* _Exercise prompt_:
Please write out the part of the bird description between "It has a blackish" and "pointed, and black.", inclusive.

* _Text block_:
+--

It has a blackish crown and nape, with the sides of the head and the body plumage being blackish grey-brown. The body has heavy white streaking, spotting, and striping. Although the bird looks whitish from a distance, the breast and flanks show more brown than the rest of the body, also having more bold spotting. The wings are glossy black, with white tips on the coverts and secondaries. The tail is also glossy black and has white tips on all the rectrices. The vents and undertail coverts are completely white. The bill is relatively slim, conical, pointed, and black.

=== Vocalisations ===
Their vocalisations are poorly studied, but are described as being extremely similar to those of the Eurasian nutcracker. Begging juveniles make calls that have been described as "somewhat reminiscent of the squealing of little pigs". Other calls have been described as very variable, although it is not known if they are simply variations of a single call type, or are in fact individual calls.

The most common call is a loud and harsh nasal 'kraa', which is usually given doubled or tripled, and repeated in rapidly 6–7 times. It is quite distinctive and may have slower or faster variants. One possible variant is the 'reek', which is a less nasal and harsher call that is given in a different context. They also make a 'reer', which is a slightly overslurred call, more nasal than the other two, but with an uncertain function. They have a whisper song, though it is not a true song, like most corvid songs. It is described as a mixture of harsh notes which are higher in pitch than most of the typical calls produced by this species, and mixed with click-gulping nasal notes. The songs exhibit significant variation.

The birds are typically heard early in the day. The 'kraa' calls are given from conifer trees, at varying heights, while 'reek' calls have been recorded from birds perched some metres off the ground, and 'reer' call are typically observed from birds that are near or on the ground.

== Distribution and habitat ==
It is found in eastern Afghanistan, north and western Pakistan, Kashmir, and extreme northwestern India, with its range possibly extending to extreme southwestern parts of the Tibet Autonomous region in China.

+--

* _Collected data_:

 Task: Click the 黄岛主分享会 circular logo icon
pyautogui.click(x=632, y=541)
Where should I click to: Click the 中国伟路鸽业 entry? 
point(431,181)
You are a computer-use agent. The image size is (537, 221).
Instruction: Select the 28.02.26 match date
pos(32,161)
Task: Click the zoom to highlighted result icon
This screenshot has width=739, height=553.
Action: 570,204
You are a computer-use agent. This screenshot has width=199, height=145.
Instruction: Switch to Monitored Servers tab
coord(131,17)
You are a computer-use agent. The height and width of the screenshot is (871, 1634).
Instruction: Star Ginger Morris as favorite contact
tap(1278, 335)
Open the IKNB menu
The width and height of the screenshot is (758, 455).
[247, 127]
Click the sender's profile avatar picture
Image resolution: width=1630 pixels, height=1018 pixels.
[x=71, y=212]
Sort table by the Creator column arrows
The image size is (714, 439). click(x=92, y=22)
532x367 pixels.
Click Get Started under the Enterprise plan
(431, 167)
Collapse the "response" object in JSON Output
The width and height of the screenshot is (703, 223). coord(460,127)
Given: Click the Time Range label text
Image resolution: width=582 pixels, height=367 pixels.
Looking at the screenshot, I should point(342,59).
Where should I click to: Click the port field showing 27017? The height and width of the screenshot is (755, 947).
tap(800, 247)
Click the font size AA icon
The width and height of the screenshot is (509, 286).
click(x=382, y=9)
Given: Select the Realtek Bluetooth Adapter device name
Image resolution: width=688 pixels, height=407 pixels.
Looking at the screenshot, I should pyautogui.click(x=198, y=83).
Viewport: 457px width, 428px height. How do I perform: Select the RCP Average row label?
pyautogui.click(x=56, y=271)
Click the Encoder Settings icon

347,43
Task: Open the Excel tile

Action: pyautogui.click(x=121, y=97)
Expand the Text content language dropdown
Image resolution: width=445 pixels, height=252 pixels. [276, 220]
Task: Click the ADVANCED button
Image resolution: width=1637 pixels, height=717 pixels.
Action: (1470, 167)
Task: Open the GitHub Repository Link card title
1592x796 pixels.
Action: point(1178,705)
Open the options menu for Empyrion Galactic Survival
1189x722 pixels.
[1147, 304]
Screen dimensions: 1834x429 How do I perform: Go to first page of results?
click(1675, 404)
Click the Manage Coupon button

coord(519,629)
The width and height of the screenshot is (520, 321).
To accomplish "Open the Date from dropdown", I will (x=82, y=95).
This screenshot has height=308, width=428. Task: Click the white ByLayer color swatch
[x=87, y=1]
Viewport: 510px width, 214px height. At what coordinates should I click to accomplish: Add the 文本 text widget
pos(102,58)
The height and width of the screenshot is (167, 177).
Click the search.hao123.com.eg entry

+--

* _Problem solution_:
It has a blackish crown and nape, with the sides of the head and the body plumage being blackish grey-brown. The body has heavy white streaking, spotting, and striping. Although the bird looks whitish from a distance, the breast and flanks show more brown than the rest of the body, also having more bold spotting. The wings are glossy black, with white tips on the coverts and secondaries. The tail is also glossy black and has white tips on all the rectrices. The vents and undertail coverts are completely white. The bill is relatively slim, conical, pointed, and black.